В саду на бронзовых столиках лежали выпечка и засахаренные яблоки. Вероятно, угощения предназначалось знати. Гроу захватил медовую лепешку и сунул в рот. От еды он никогда не отказывался. Между деревьями на противоположной стороне сада замелькали светлые своды храма. Узорчатые стены напоминали белые кружева, и на фоне темных гор обитель Трех сторон выглядела хрупкой и словно парила над землей.
Сад плавно перешел в длинную площадь, выложенную камнем. Гроу отер рот и с сомнением посмотрел на широкий мраморный парапет храма. Главный вход предназначался для знати и, скорее всего, или был закрыт, или охранялся.

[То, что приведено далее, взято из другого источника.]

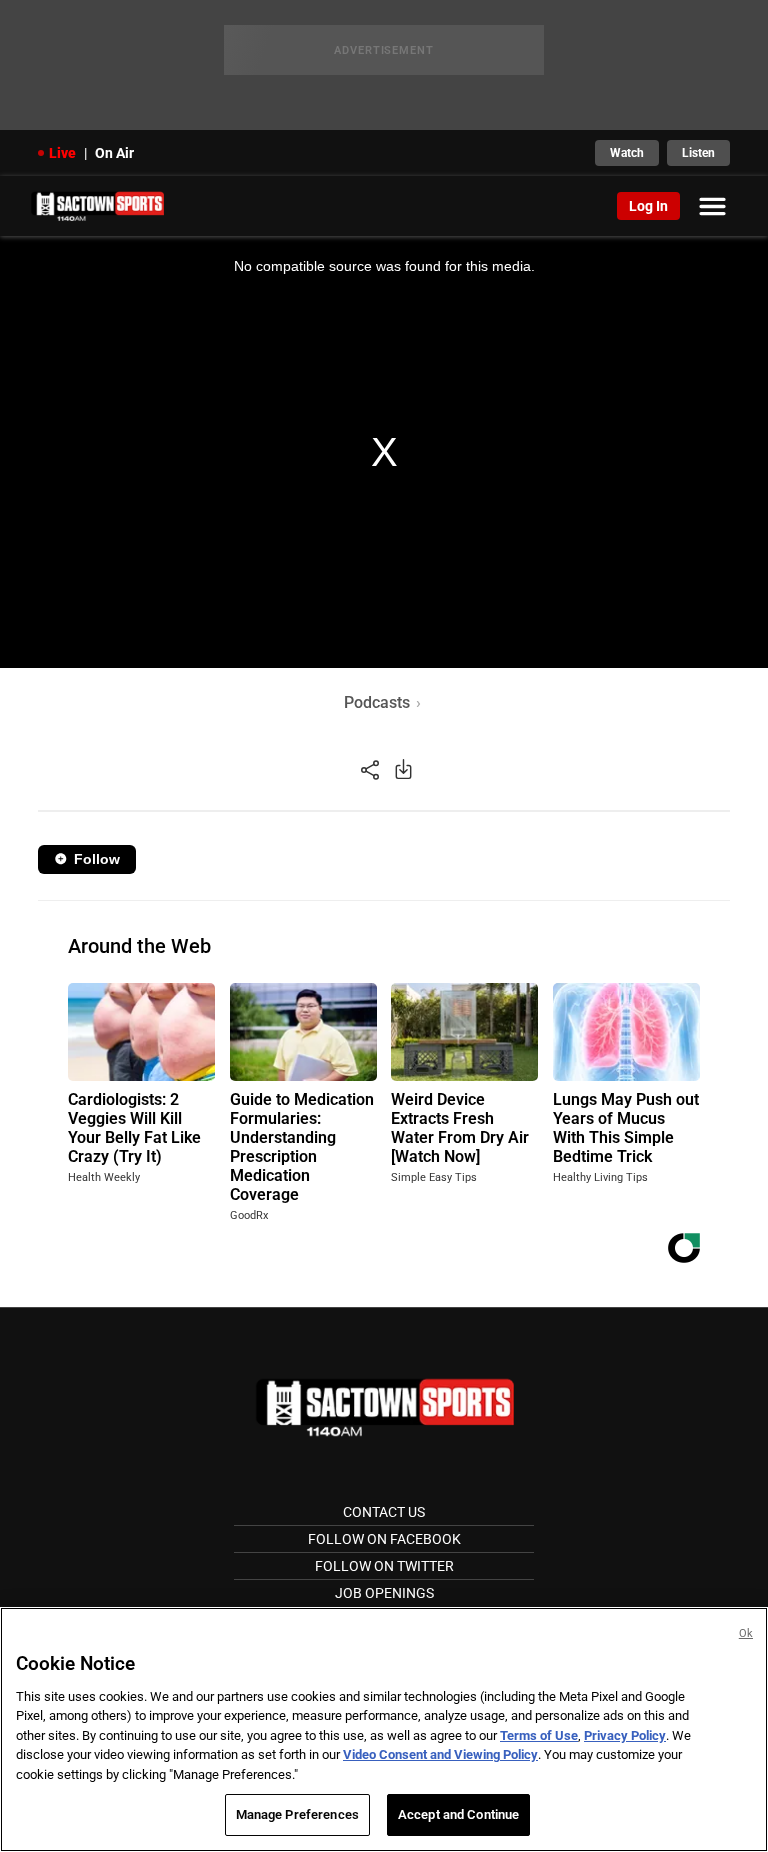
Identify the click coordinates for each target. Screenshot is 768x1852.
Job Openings (384, 1593)
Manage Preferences (297, 1814)
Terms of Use (539, 1735)
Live (62, 153)
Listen (698, 153)
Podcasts (377, 702)
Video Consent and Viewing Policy (440, 1754)
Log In (648, 206)
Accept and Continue (458, 1814)
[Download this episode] (403, 768)
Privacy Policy (625, 1735)
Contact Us (384, 1512)
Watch (627, 153)
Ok (746, 1633)
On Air (114, 153)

В высоких кованых дверях он приметил маленькое приоткрытое окошко.
Поколебавшись, он обошел храм с восточной стороны и остановился у тяжелых дверей, предназначенных для простого люда и послушников низшего ранга. Бронзовые ручки, отполированные прихожанами до желтизны, напоминали птичьи лапы, в узорах на дверях угадывалась голова ястреба. Гроу толкнул двери. Те не поддались. Осмотревшись, он усилил натиск и огромные петли заскрипели.

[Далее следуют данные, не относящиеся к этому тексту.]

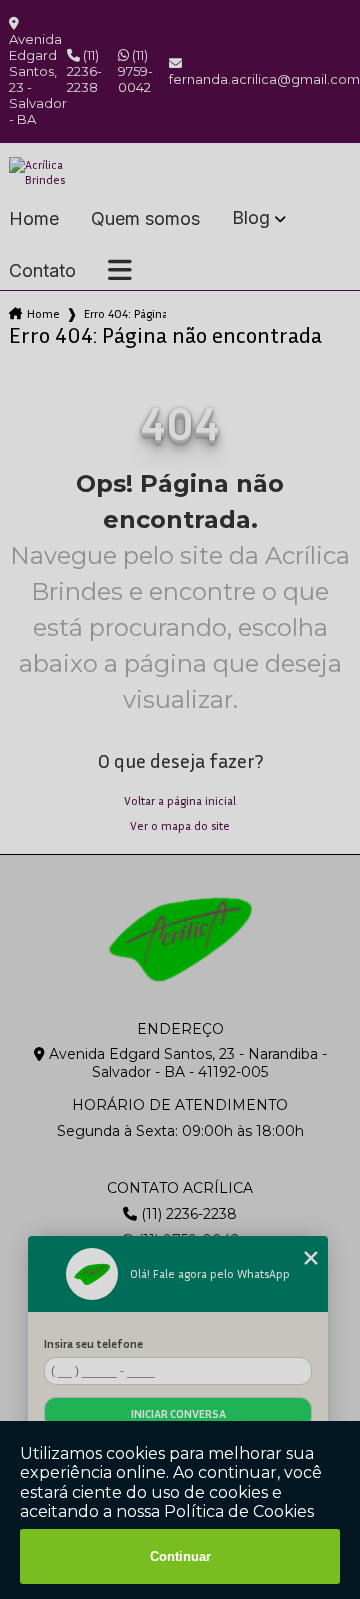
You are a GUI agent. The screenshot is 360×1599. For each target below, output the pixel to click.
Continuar (180, 1556)
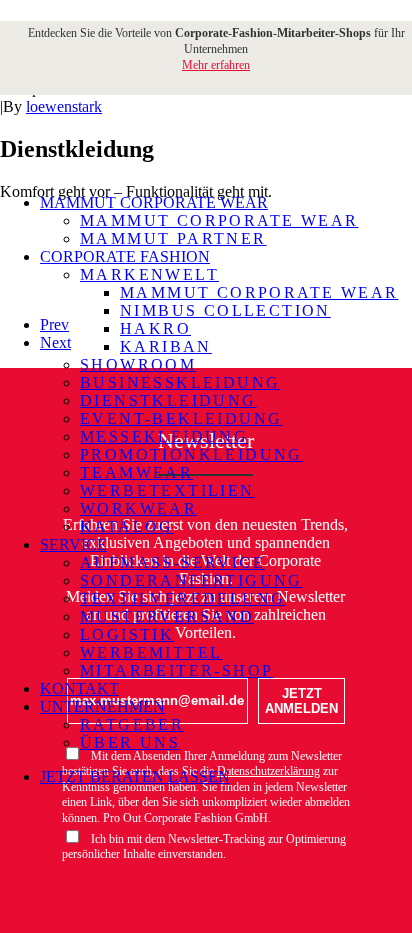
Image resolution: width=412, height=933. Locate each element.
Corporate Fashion (125, 256)
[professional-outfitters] (199, 133)
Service (73, 544)
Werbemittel (151, 652)
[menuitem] (219, 221)
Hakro (155, 328)
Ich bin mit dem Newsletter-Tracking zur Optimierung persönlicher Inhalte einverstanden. (204, 847)
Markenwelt (149, 274)
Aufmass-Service (172, 562)
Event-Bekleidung (181, 418)
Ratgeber (132, 724)
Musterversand (167, 616)
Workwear (138, 508)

– Матерь живых! – раздался старческий голос с другой стороны. Заскрежетал засов. Двери приоткрылись вовсе не в ту сторону, куда их толкали. На Гроу уставился старик в синих одеждах чтеца. У него были странные глаза навыкате, возможно, следствие какой-то болезни. Старик вертел головой, будто ища кого-то еще.
– Я один, – помог ему Гроу и накинул на голову капюшон. – Сожалею, что…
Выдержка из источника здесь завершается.